● **INSTRUCTIONS TO FOLLOW**
Every record must reappear in the answer exactly as given.

━━━ EXTRACTED RECORDS

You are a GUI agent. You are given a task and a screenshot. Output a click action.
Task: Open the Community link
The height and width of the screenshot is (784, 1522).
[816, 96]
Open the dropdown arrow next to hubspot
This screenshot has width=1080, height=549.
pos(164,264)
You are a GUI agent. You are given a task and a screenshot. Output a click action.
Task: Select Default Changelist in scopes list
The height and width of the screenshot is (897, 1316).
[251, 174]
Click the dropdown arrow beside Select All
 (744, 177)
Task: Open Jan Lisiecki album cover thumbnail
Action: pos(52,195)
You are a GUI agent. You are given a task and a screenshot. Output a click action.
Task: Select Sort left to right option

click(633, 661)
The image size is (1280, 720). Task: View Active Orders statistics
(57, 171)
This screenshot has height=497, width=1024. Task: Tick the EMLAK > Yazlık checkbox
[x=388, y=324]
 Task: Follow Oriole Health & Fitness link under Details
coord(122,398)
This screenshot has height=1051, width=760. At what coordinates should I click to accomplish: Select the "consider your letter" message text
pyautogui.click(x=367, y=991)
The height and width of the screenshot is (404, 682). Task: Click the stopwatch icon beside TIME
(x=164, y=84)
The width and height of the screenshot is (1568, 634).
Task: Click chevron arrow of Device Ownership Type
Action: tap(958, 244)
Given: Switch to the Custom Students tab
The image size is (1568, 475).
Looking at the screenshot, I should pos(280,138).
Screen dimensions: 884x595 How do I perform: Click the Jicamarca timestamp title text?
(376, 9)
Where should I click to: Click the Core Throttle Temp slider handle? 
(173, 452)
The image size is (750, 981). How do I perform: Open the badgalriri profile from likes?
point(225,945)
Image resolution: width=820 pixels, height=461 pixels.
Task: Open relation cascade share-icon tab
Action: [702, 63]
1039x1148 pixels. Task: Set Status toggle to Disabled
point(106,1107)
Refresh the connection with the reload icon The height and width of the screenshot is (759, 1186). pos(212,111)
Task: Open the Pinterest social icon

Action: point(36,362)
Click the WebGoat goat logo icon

━━━━━━

● **ANSWER BOX**
You are a GUI agent. You are given a task and a screenshot. Output a click action.
Task: Open the Community link
The height and width of the screenshot is (784, 1522).
[816, 96]
Open the dropdown arrow next to hubspot
This screenshot has width=1080, height=549.
pos(164,264)
You are a GUI agent. You are given a task and a screenshot. Output a click action.
Task: Select Default Changelist in scopes list
The height and width of the screenshot is (897, 1316).
[251, 174]
Click the dropdown arrow beside Select All
 (744, 177)
Task: Open Jan Lisiecki album cover thumbnail
Action: pos(52,195)
You are a GUI agent. You are given a task and a screenshot. Output a click action.
Task: Select Sort left to right option

click(633, 661)
The image size is (1280, 720). Task: View Active Orders statistics
(57, 171)
This screenshot has height=497, width=1024. Task: Tick the EMLAK > Yazlık checkbox
[x=388, y=324]
 Task: Follow Oriole Health & Fitness link under Details
coord(122,398)
This screenshot has height=1051, width=760. At what coordinates should I click to accomplish: Select the "consider your letter" message text
pyautogui.click(x=367, y=991)
The height and width of the screenshot is (404, 682). Task: Click the stopwatch icon beside TIME
(x=164, y=84)
The width and height of the screenshot is (1568, 634).
Task: Click chevron arrow of Device Ownership Type
Action: tap(958, 244)
Given: Switch to the Custom Students tab
The image size is (1568, 475).
Looking at the screenshot, I should pos(280,138).
Screen dimensions: 884x595 How do I perform: Click the Jicamarca timestamp title text?
(376, 9)
Where should I click to: Click the Core Throttle Temp slider handle? 
(173, 452)
The image size is (750, 981). How do I perform: Open the badgalriri profile from likes?
point(225,945)
Image resolution: width=820 pixels, height=461 pixels.
Task: Open relation cascade share-icon tab
Action: [702, 63]
1039x1148 pixels. Task: Set Status toggle to Disabled
point(106,1107)
Refresh the connection with the reload icon The height and width of the screenshot is (759, 1186). pos(212,111)
Task: Open the Pinterest social icon

Action: point(36,362)
Click the WebGoat goat logo icon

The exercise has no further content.